#### DATA RECORDS
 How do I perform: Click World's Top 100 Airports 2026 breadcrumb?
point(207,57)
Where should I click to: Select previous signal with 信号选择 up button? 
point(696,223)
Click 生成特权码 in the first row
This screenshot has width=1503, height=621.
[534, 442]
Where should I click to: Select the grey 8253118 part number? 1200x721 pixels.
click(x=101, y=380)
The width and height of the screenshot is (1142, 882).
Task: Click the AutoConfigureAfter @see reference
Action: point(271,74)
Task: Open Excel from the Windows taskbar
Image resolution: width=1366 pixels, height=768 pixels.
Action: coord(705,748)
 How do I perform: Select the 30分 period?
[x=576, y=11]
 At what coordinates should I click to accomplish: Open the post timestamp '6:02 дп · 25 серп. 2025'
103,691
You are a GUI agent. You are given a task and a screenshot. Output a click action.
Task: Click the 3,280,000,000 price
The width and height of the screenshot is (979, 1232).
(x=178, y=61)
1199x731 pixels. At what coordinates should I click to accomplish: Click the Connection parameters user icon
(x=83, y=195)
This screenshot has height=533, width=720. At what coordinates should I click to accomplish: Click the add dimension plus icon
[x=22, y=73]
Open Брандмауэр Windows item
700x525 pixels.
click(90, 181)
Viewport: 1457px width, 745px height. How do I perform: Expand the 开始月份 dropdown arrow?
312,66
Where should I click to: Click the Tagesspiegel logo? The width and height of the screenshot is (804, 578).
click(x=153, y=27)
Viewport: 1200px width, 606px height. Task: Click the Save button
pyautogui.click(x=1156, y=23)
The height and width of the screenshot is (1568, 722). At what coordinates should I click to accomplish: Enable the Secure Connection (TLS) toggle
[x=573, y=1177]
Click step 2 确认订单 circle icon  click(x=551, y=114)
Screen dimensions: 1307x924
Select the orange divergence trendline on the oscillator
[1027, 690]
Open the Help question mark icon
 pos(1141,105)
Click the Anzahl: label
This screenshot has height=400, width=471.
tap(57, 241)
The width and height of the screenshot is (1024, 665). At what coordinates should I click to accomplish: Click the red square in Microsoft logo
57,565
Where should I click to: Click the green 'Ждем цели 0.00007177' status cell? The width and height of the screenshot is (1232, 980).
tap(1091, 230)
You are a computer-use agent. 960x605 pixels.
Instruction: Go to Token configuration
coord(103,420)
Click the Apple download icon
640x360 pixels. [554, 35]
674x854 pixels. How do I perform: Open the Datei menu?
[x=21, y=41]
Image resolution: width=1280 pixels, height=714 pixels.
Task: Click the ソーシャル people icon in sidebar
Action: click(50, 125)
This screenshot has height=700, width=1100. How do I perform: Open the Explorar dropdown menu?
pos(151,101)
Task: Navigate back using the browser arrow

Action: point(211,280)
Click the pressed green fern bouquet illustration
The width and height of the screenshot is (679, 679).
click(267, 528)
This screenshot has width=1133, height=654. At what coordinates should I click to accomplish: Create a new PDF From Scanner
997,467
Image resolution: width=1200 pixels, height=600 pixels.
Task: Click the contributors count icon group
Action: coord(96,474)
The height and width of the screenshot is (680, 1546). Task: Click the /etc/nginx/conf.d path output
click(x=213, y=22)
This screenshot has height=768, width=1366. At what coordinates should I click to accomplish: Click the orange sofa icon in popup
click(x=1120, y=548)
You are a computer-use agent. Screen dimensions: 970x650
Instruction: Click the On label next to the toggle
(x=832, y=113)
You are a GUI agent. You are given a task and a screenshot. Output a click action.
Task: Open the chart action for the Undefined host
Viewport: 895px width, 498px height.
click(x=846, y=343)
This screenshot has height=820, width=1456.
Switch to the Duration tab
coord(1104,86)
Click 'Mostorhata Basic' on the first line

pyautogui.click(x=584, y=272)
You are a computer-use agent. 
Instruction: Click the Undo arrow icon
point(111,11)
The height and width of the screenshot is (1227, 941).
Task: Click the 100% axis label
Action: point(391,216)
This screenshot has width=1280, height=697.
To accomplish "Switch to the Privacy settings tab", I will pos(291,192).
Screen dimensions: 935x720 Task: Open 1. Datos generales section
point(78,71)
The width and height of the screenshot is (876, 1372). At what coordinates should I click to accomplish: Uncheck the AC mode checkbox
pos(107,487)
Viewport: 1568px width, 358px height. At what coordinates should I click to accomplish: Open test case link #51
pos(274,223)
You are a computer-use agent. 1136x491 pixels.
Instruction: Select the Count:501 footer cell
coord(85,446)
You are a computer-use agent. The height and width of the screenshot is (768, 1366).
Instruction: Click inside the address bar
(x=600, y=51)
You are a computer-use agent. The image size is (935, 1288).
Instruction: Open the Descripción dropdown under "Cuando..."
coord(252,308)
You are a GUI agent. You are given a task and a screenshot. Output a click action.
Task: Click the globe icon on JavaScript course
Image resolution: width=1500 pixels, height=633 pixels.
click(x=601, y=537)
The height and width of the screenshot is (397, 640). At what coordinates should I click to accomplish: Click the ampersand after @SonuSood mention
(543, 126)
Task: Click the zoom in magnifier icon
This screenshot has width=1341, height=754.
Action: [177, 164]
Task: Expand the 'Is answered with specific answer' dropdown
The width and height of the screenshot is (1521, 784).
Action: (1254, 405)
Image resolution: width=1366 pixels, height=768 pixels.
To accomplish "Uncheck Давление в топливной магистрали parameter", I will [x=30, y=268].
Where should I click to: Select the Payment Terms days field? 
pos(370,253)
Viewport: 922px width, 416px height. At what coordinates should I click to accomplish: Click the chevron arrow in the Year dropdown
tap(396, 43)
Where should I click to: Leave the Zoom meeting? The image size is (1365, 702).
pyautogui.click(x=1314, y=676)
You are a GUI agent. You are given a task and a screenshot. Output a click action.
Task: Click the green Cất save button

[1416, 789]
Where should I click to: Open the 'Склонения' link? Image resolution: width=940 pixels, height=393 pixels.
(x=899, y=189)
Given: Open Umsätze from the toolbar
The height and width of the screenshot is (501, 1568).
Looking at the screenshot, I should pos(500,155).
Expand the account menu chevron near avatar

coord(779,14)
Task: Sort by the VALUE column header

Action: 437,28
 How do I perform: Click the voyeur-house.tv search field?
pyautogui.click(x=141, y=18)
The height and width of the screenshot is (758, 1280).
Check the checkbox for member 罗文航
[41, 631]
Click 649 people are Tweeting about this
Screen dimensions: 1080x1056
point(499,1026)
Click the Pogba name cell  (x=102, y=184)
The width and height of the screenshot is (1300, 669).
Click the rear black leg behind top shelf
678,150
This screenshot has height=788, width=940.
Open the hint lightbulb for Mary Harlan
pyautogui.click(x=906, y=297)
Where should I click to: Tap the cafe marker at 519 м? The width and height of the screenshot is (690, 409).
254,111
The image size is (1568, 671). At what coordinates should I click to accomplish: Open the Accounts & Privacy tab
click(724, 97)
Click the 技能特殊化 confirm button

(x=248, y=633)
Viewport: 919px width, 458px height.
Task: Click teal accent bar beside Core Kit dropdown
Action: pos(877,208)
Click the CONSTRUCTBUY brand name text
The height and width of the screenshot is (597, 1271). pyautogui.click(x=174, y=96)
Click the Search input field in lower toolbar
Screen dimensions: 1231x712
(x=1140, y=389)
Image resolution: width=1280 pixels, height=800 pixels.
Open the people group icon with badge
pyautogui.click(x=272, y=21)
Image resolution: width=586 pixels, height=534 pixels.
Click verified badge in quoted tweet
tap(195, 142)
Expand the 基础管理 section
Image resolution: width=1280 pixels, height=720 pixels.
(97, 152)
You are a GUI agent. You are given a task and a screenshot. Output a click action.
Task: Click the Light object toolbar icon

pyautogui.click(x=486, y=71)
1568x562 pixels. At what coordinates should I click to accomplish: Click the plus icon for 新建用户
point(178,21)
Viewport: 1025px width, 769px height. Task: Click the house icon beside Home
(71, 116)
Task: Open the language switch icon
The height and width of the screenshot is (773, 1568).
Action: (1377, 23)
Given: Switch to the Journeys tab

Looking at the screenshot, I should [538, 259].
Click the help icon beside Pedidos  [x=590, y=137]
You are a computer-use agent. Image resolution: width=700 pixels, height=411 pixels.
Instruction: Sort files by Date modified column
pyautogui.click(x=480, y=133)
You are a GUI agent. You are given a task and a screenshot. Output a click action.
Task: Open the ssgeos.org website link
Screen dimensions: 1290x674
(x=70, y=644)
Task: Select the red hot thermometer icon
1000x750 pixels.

#### ABOUT THIS TASK
Only lines containing "computer" belong in the answer; copy every such line from the records.

#### EXERCISE RESULT
You are a computer-use agent. 960x605 pixels.
You are a computer-use agent. Screen dimensions: 970x650
You are a computer-use agent. 
You are a computer-use agent. 1136x491 pixels.
You are a computer-use agent. The height and width of the screenshot is (768, 1366).
You are a computer-use agent. The image size is (935, 1288).
You are a computer-use agent. Image resolution: width=700 pixels, height=411 pixels.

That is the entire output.